▶ **Task instructions**: Lines before the one holding "Task: Click the CSDN" are not wanted. Please copy that line and everything after it to the end of the records, exactly, skipping pictures.

[Record excerpts]

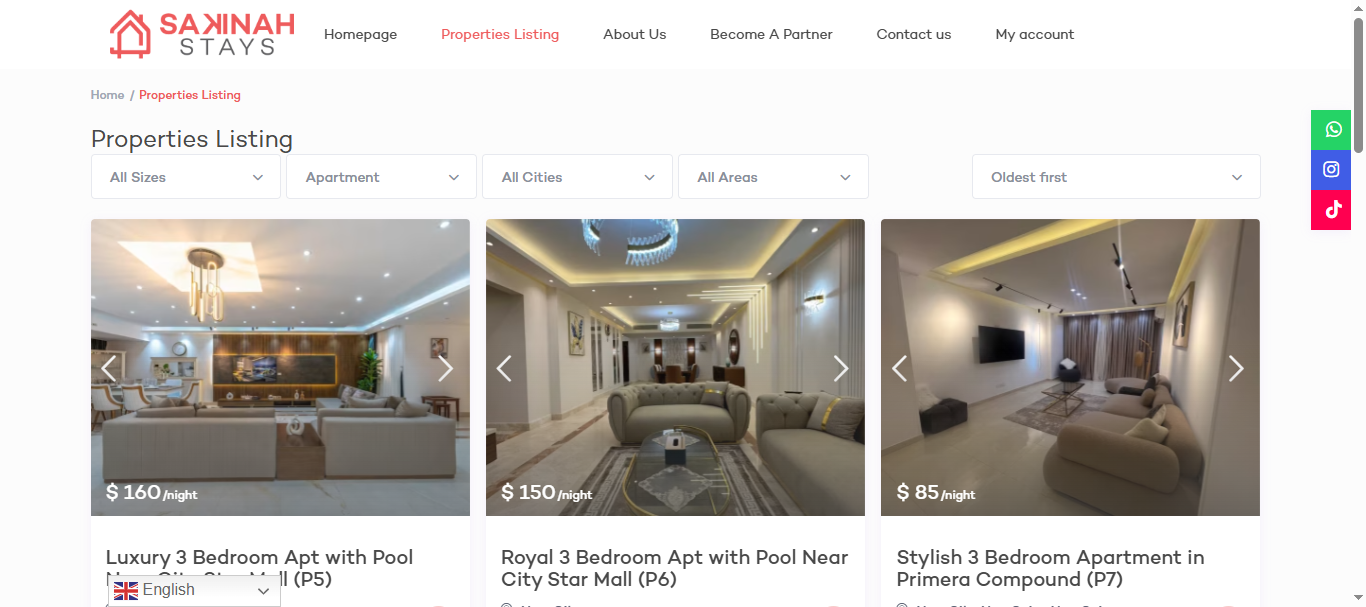1366x607 pixels.
Task: Open the English language selector
Action: click(x=194, y=591)
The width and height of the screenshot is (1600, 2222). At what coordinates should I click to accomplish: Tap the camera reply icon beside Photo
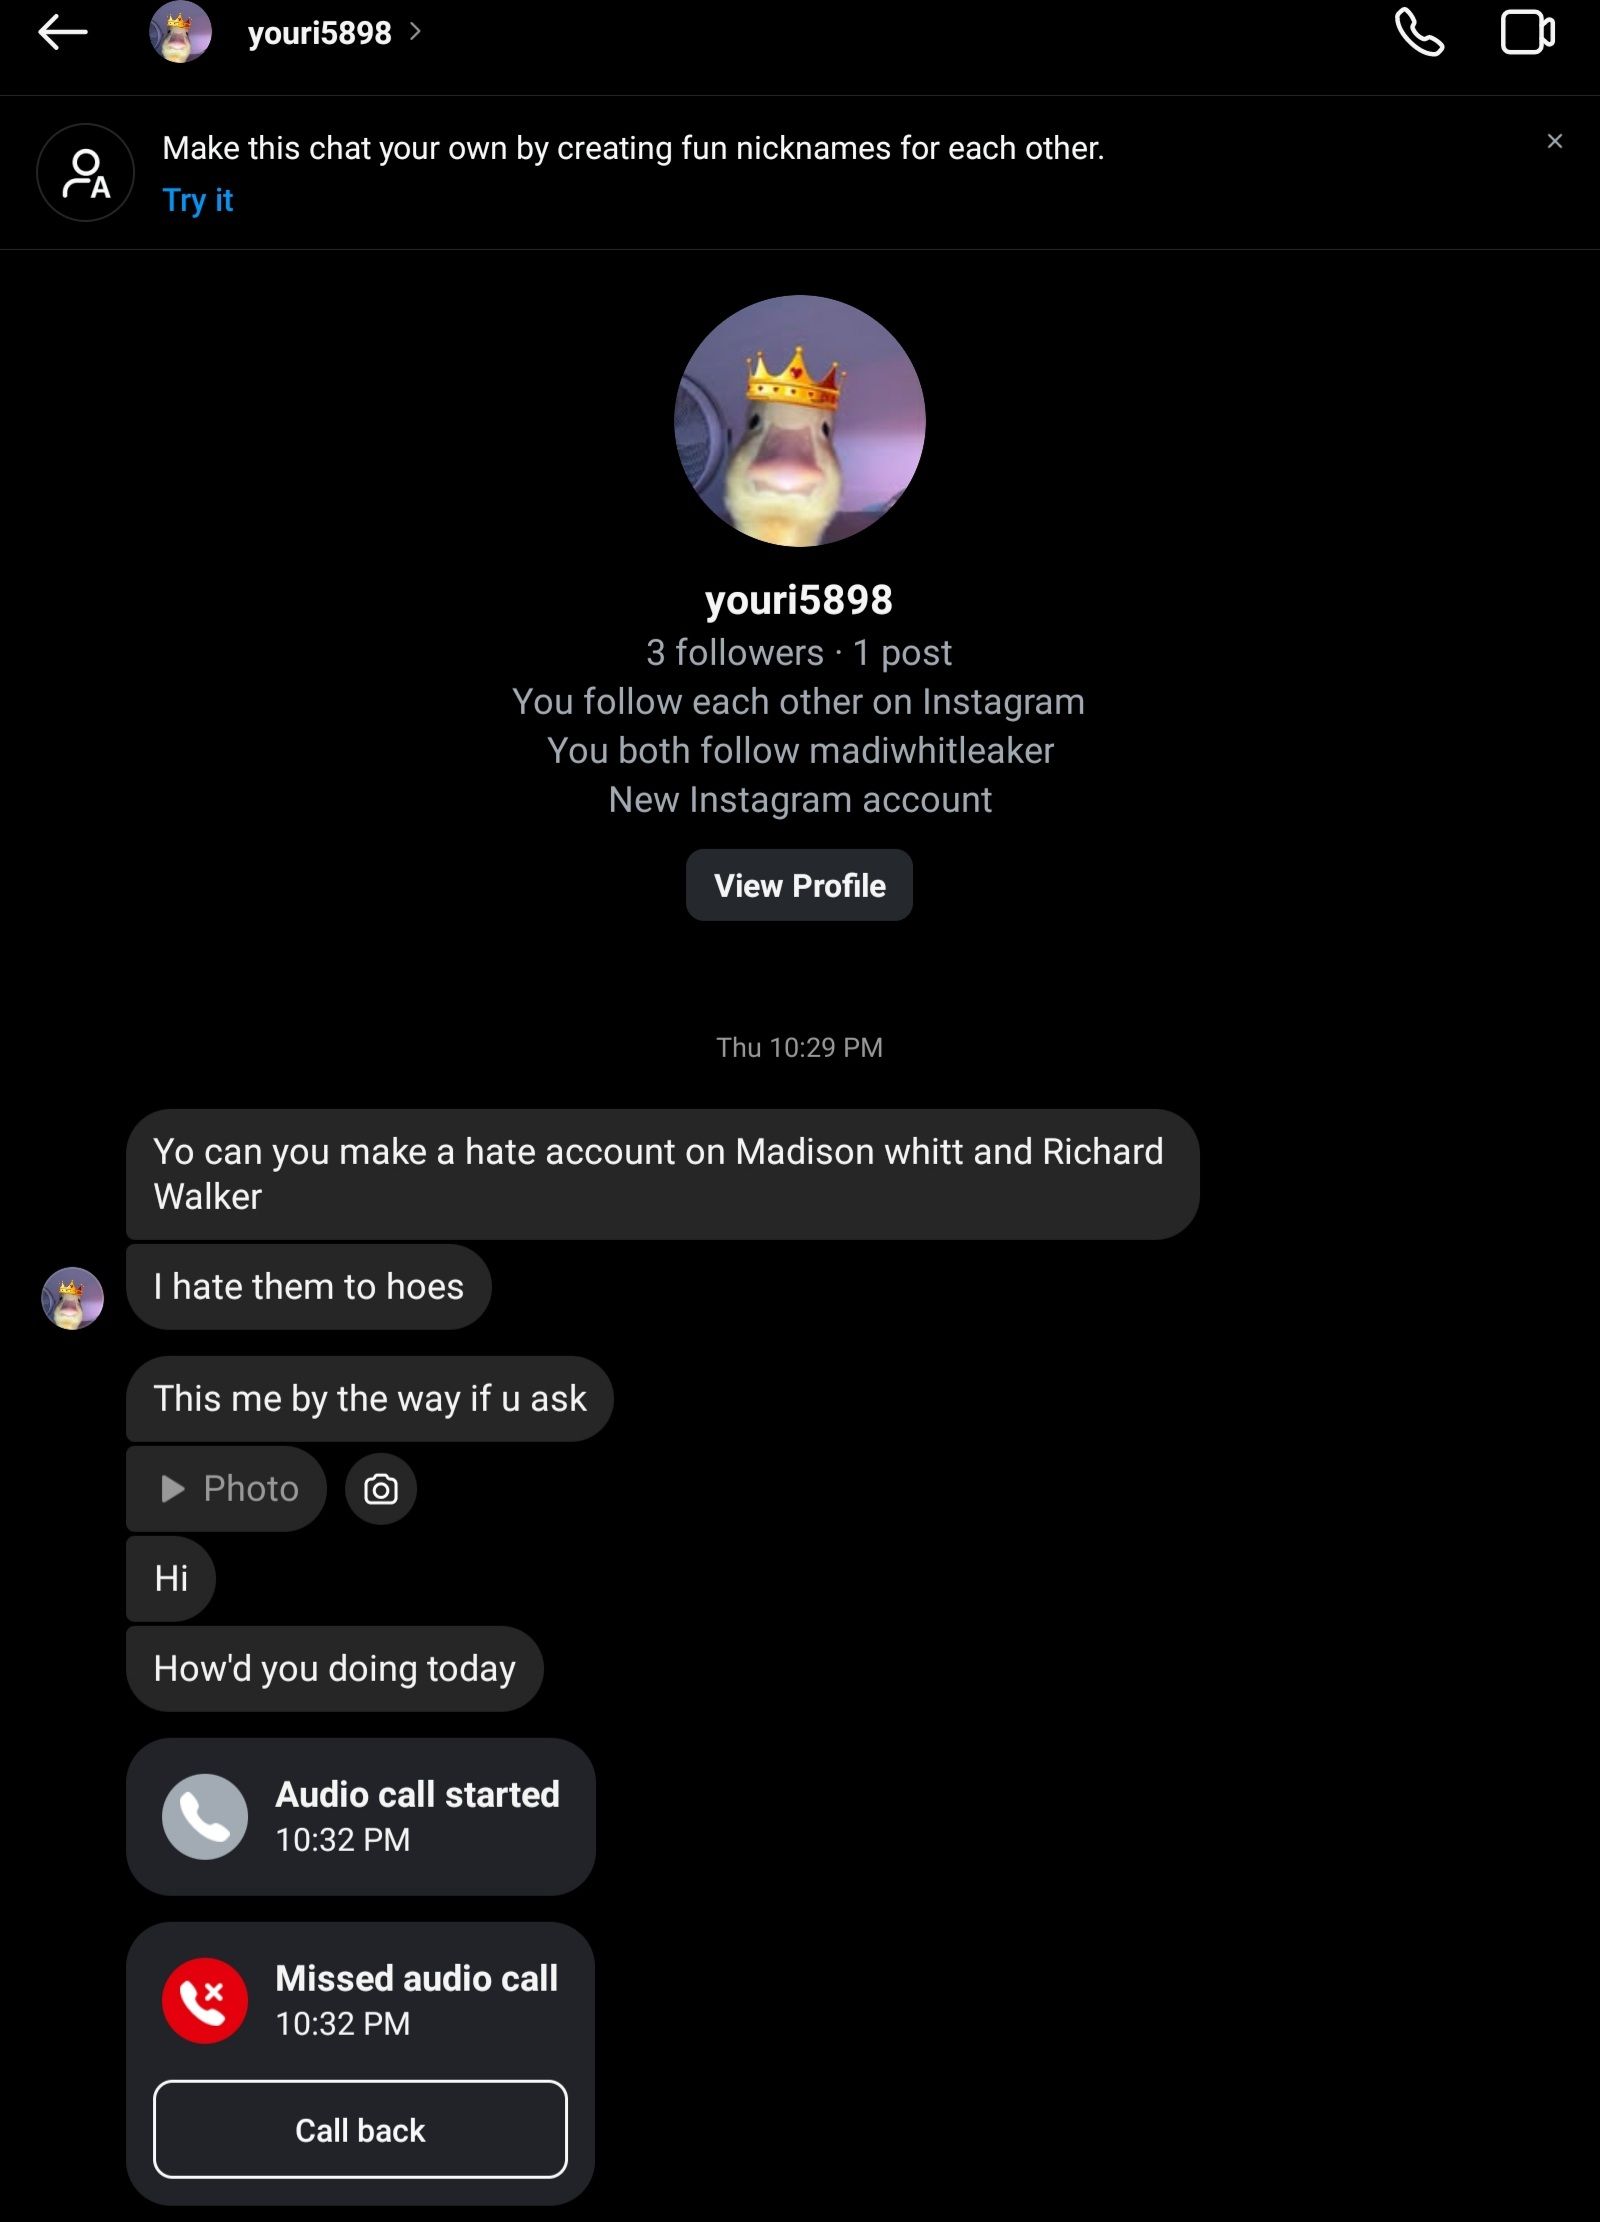[x=381, y=1490]
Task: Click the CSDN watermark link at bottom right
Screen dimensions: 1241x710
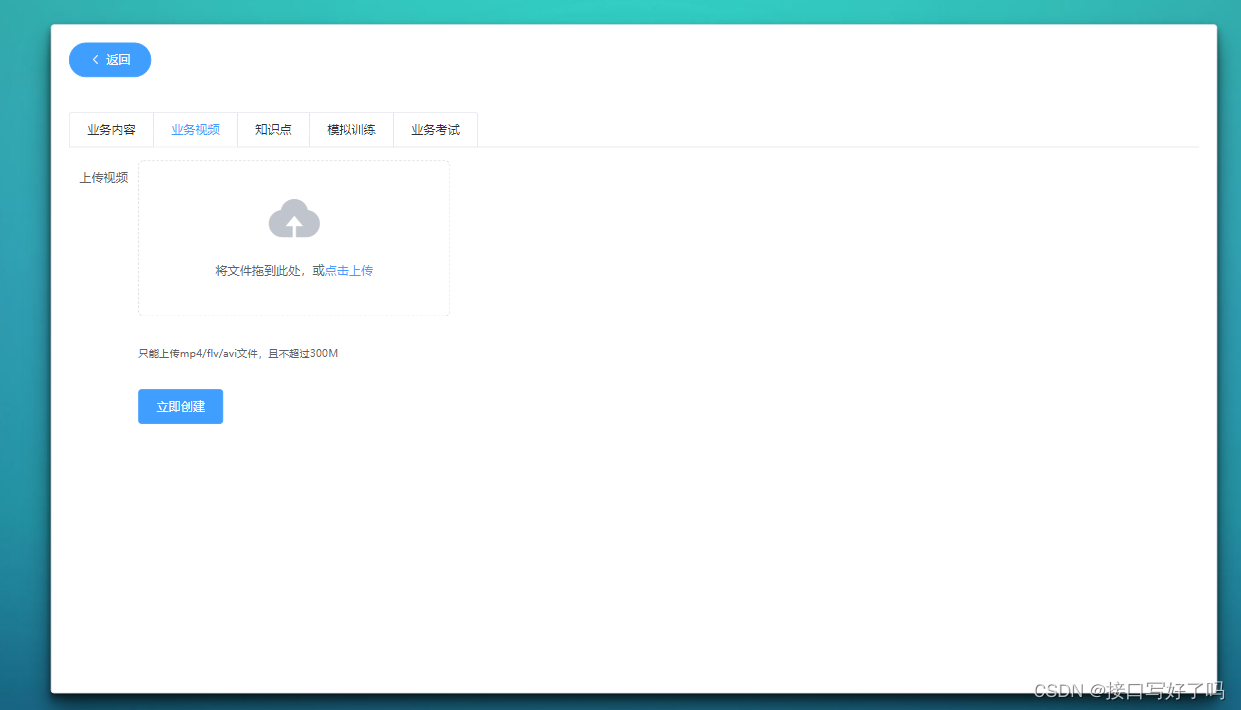Action: point(1130,690)
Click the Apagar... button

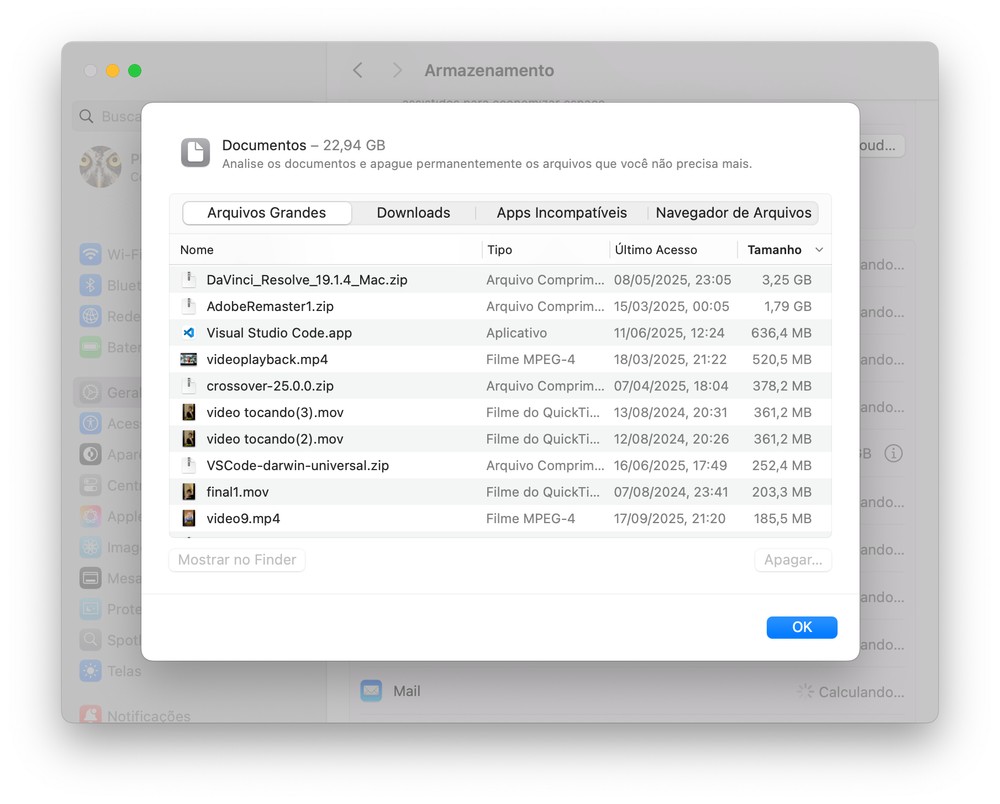click(792, 560)
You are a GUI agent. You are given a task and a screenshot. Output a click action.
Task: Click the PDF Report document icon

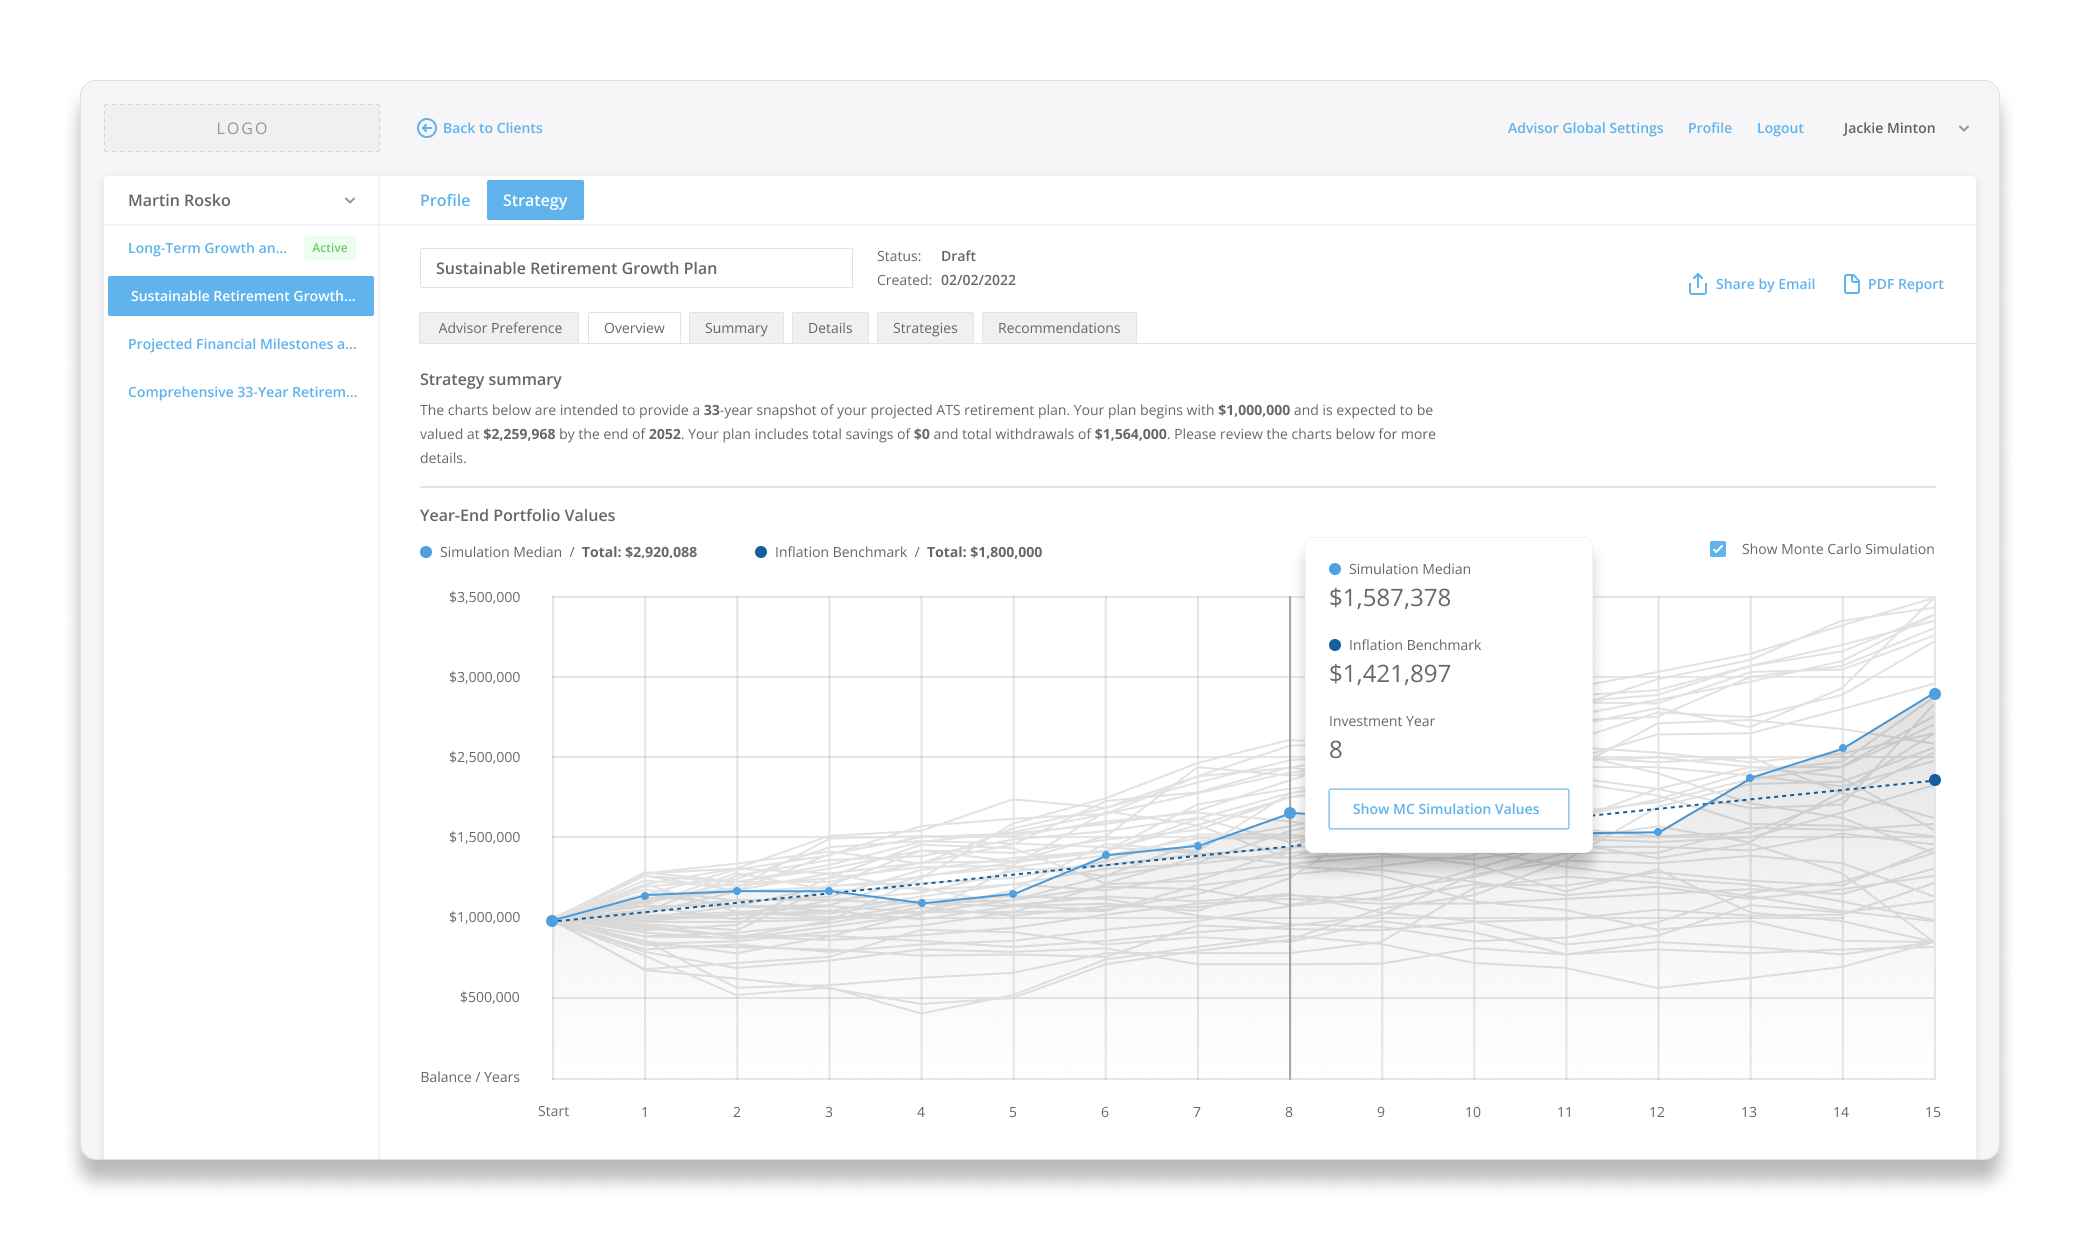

[/Record excerpts]

▶ **Exercise response**:
Task: Click the CSDN watermark link at bottom right
Screen dimensions: 1241x710
Action: point(1130,690)
Click the Apagar... button

click(792, 560)
You are a GUI agent. You are given a task and a screenshot. Output a click action.
Task: Click the PDF Report document icon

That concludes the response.